TechFIT sits within the Department of Home Affairs, giving it natural links to national security agencies and the broader Countering Foreign Interference framework while also supporting national productivity. Home Affairs manages the flows of goods, people, data and ideas that underpin the economy. It sees how foreign interference corrodes economic confidence, disrupts supply chains and stifles innovation—making it the right home for a program that must blend security and prosperity.
But TechFIT works because it operates in close partnership with others. The Department of Industry, Science and Resources offers expertise in commercialisation and advanced technologies, ensuring security measures support innovation and growth. The National Intelligence Community adds intelligence insights and early warning to sharpen risk assessments, while the Department of Education links the program to universities and critical talent pipelines. The Department of Prime Minister and Cabinet provides whole-of-government coordination and keeps the effort aligned with national priorities.

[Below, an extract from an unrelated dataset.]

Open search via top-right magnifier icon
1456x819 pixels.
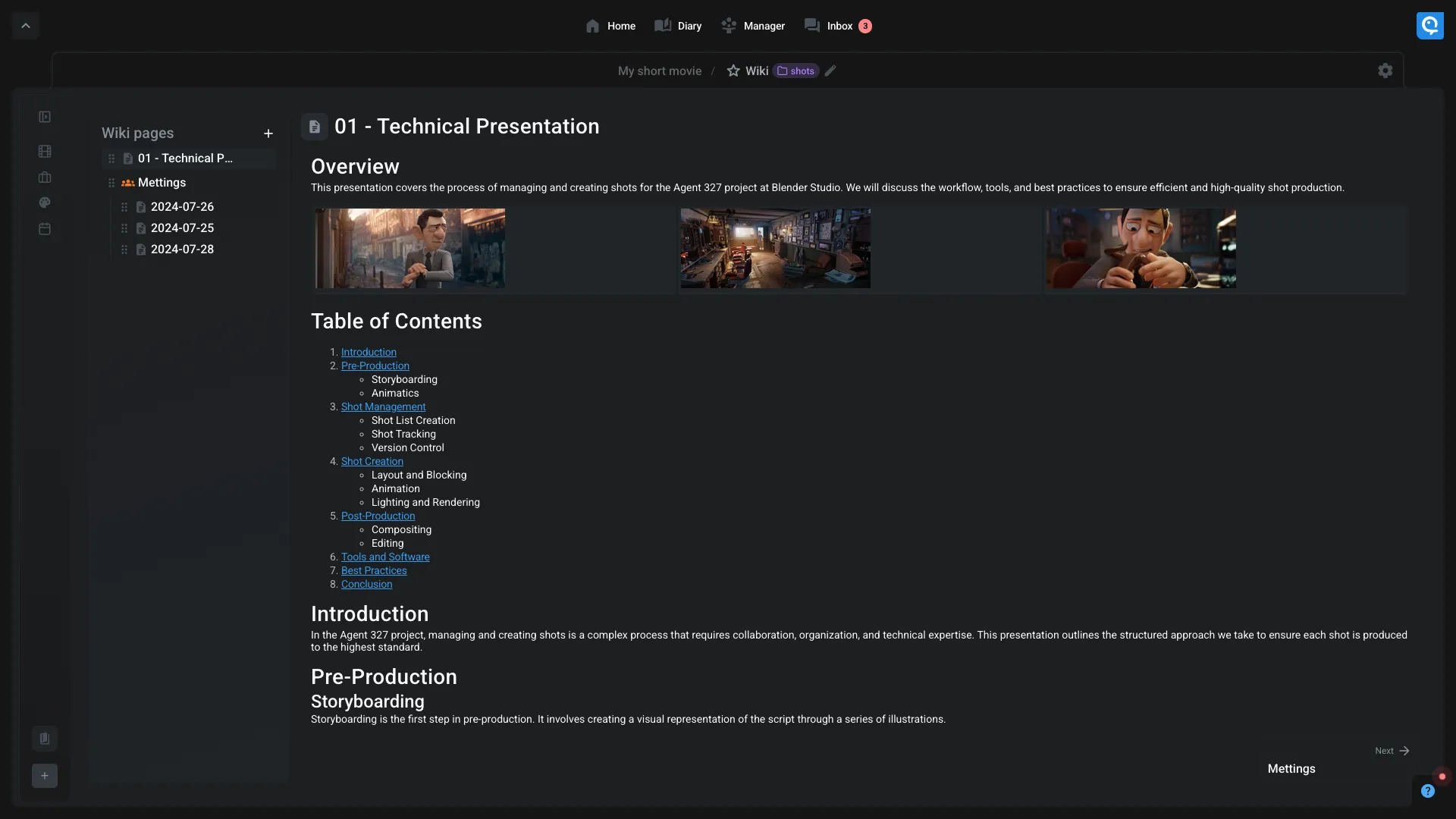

TechFIT’s current focus—appropriately for its early stage—is cultural uplift and government guidance. As the threat landscape evolves and the scheme matures, two aspects merit attention.
—Statutory authority and technical controls. Over time, the government should consider shifting TechFIT from an advisory role to a legislated power with clear mandates that enable continuous risk assessment and provide the legal basis for implementing technical safeguards. This should include mandatory reporting, data-sharing requirements and enforceable compliance standards.
—Transparent performance metrics. Because TechFIT was only established in the 2024-25 Budget, it has not yet been included in the department’s performance framework, which currently reports broad measures of foreign-interference resilience. As TechFIT matures, the government should consider discrete metrics or key performance indicators—ideally published periodically with clear baselines and targets—to track progress and capability uplift across the entire economy, not just within government.
Burke’s speech underscores a foundational aspect of the government’s approach: Australia is entering a new era in cyber strategy where the human firewall is as important as the technical. Horizon 2 goes beyond securing networks to securing institutions, protecting communities, preserving trust and defending the nation’s prosperity. Early results show that legal safeguards and cultural change can markedly lift response and capability. This is a welcome government push that stresses that lasting security requires shared risk, continuous adaptation and participation from every sector.